#SCD
Slowly Changing Dimensions (SCD) (dimension data that is slowly and unpredictably updated over time, instead of being updated regularly) are usually an important part of any data warehouse implementation. With SQL Server 2016, Microsoft gave us temporal tables, which lets us automatically keep a history of data changes in a table.
In this article, we are going to explain how to implement a type 2 SCD, with start and end dates in Power BI, using SQL Server temporal tables.
Step 1: Create the temporal table in SQL Server
First of all, we need the data that will be loaded into Power BI. For this example, we create two tables, a system versioned “Product” which is our dimension and a “Sales” table containing our facts. We added one record to the product table for product “Product 1” with a price of 35.45 and added three records to the “Sales” table for that product.
Later, we update the price for “Product 1” from 20.00 to 35.45, and add a new purchase to the “Sales” table.
If we join the two tables taking the dates into account, we would expect to see 7 purchases for the product at a price of 20.00 and one purchase at the price of 35.45. If we load the tables directly into Power BI and join them through the ProductId field, we see that we aren’t achieving the desired effect. We’re getting the data for the dimension from the temporal table, not the history table.
To get the history to appear in our Power BI report we’ll need to load the “Product” history table using SQL and apply some logic to the data import to correctly join it to the “Sales” table.
Step 2: Load the history table and add index columns in Power BI
Using the “FOR SYSTEM_TIME ALL” statement we can get the data from the history table and load it into Power BI.
We then rename this new table to “ProductSCD” to differentiate it from the “Product” table in our example. We now have three tables in our model, “Product”, “ProductSCD” and “Sales”.
The next step will be to add a unique index column to the “ProductSCD” table, and add logic to link that table to the “Sales” table using the new index. In the query editor, we add the index column to the “ProductSCD” table by clicking on “Add Column > Index Column > From 1”. This will create a column named “Index” to the table that starts with the number 1. We then rename the column to “ProductIndex”.
Next, we merge the “Sales” table with the “ProductSCD” table in order to get the linked values from that table. We join them using the ProductId field, and we then expand the field to add the ProductIndex, SysStartTime and SysEndTime from the “ProductSCD” table.

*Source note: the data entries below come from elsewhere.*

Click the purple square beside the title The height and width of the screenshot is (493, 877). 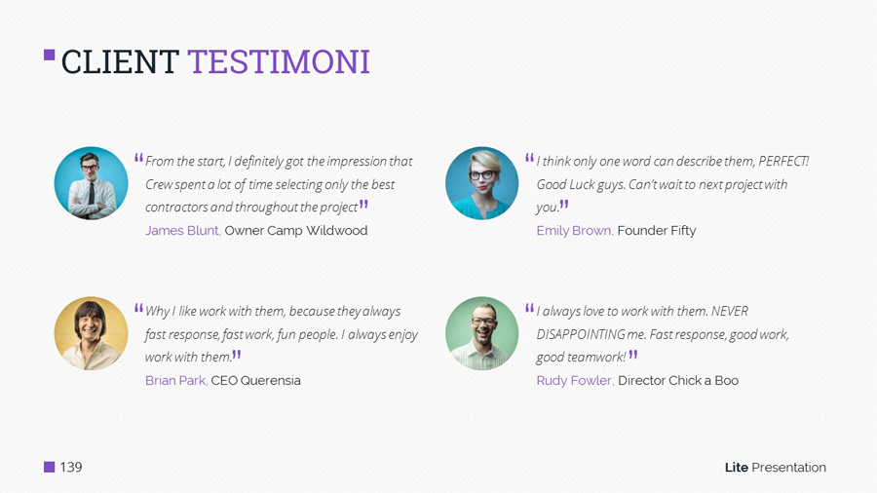[x=49, y=56]
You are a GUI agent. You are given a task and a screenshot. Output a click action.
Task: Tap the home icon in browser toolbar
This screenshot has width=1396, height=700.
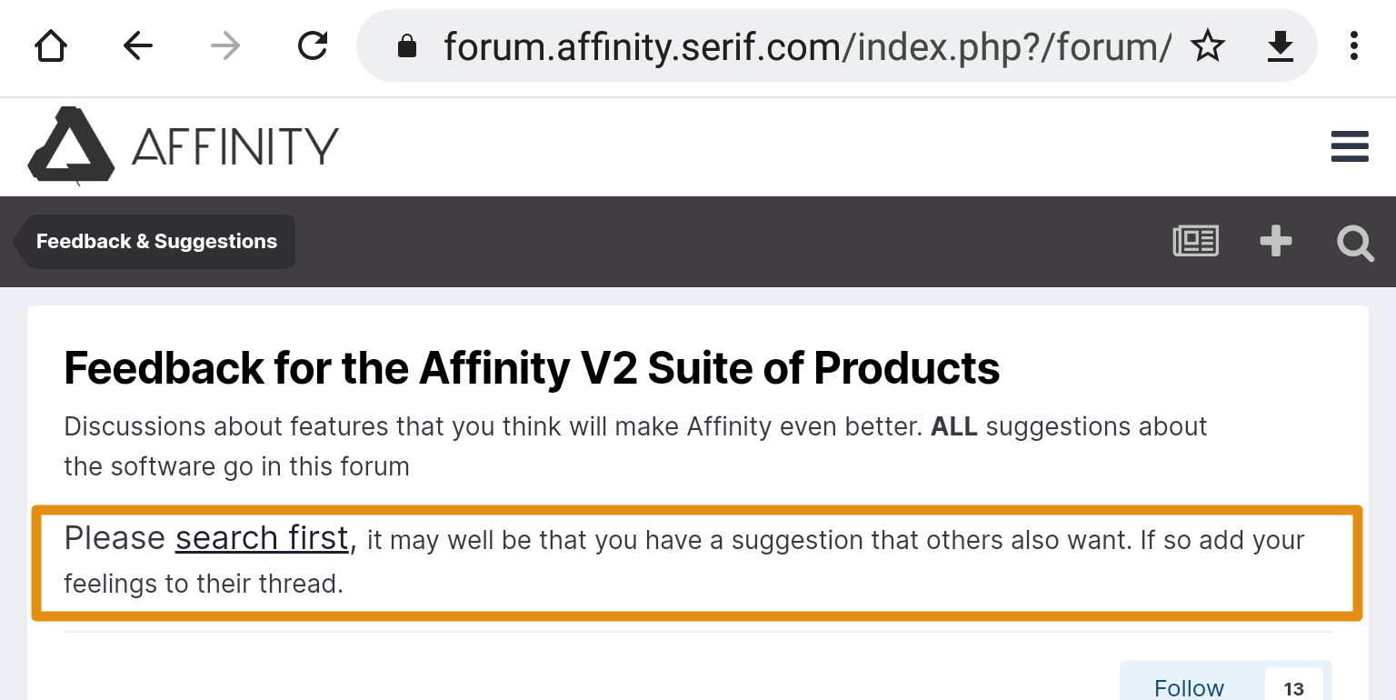point(51,45)
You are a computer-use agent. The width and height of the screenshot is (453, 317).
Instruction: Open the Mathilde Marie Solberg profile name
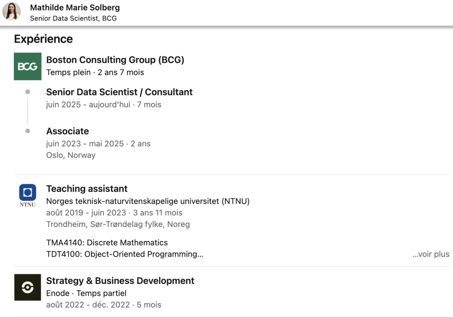point(75,8)
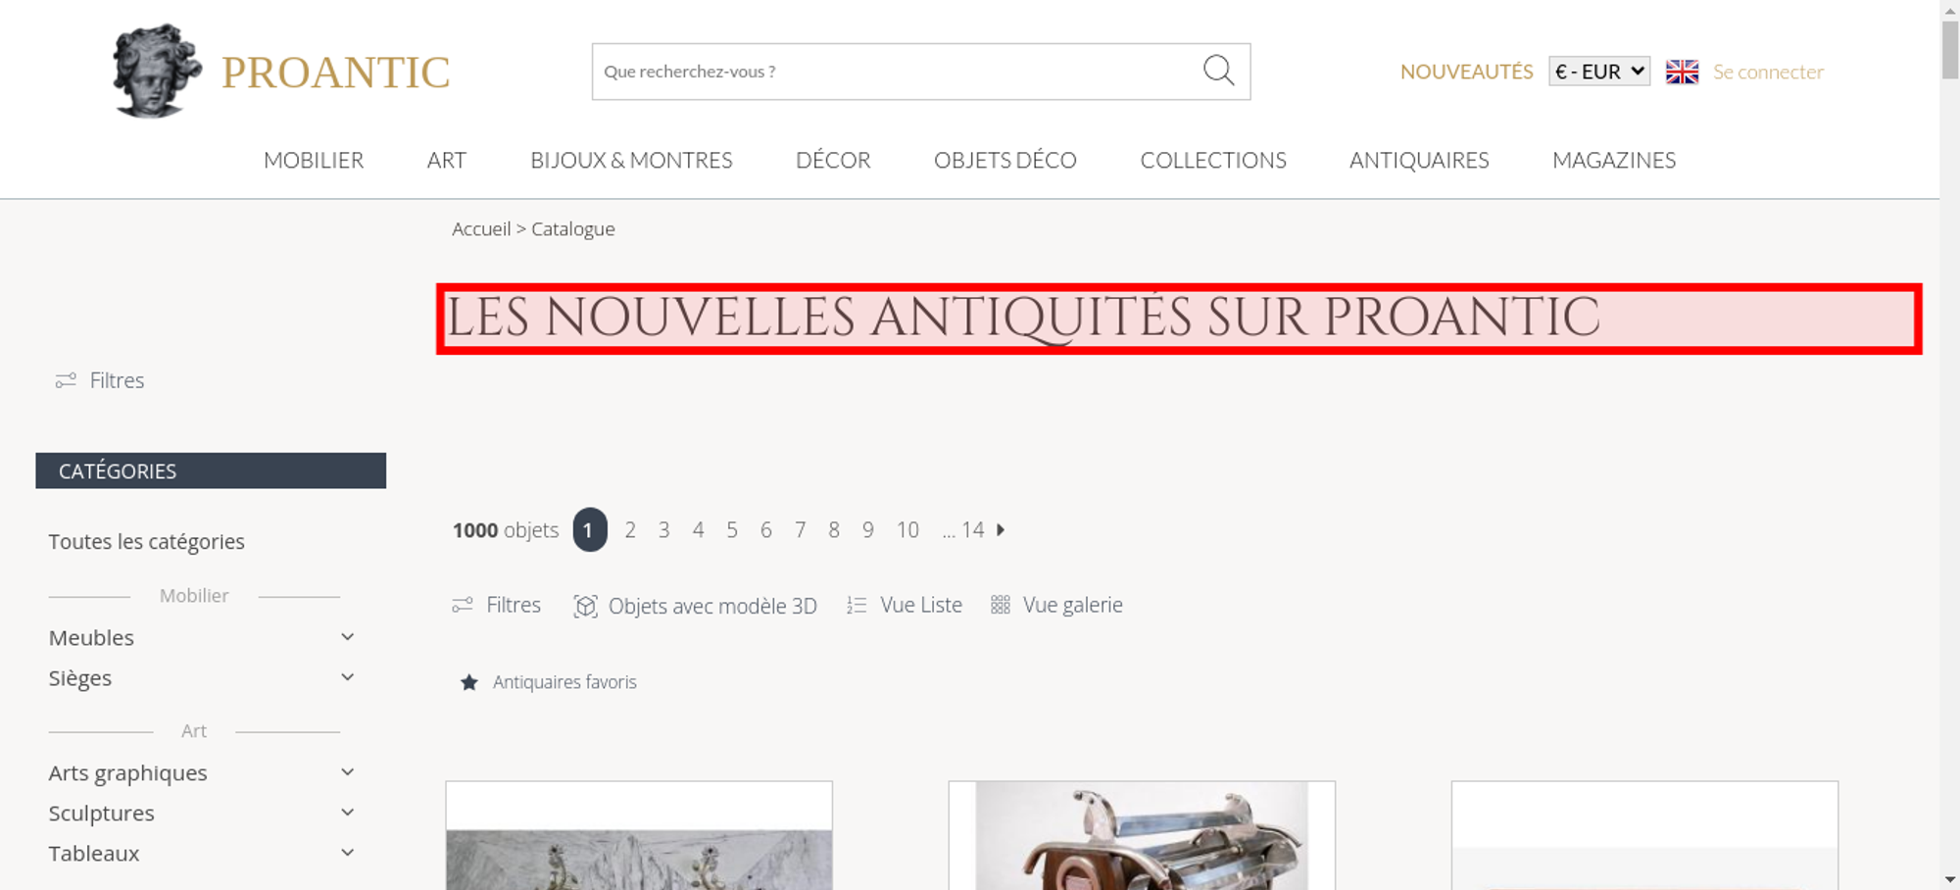Go to results page 5

coord(732,530)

We now want to create a new field in the “Sales” table that will link to the correct ProductIndex field. For this we add a custom column named “ProductIndex” to the “Sales” table with the following code:
if [ProductSCD.ProductIndex] = null then 0 else if ([PurchaseDate] >= [ProductSCD.SysStartTime] and [PurchaseDate] < [ProductSCD.SysEndTime]) then [ProductSCD.ProductIndex] else 0
We then filter the new column to only show rows where the value is > 0 and we delete the linked ProductSCD rows we loaded in the merge as they aren’t necessary anymore, and we click on “Close and Apply” to apply the changes to our model.
Step3: Join with the new dimension
If we successfully completed all the steps described up to this point, we should be able to link our “Sales” table to our “ProductSCD” table using the ProductIndex fields.
If we now create the same table as we did at the beginning but with our new “ProductSCD” dimension table we will be able to see the data we were expecting.
SCD & Power BI
As we have seen, using SQL Server temporal tables and a bit of tweaking in Power BI, we can easily track changes in our dimensions without the need to implement and manage SCDs in our ETL process.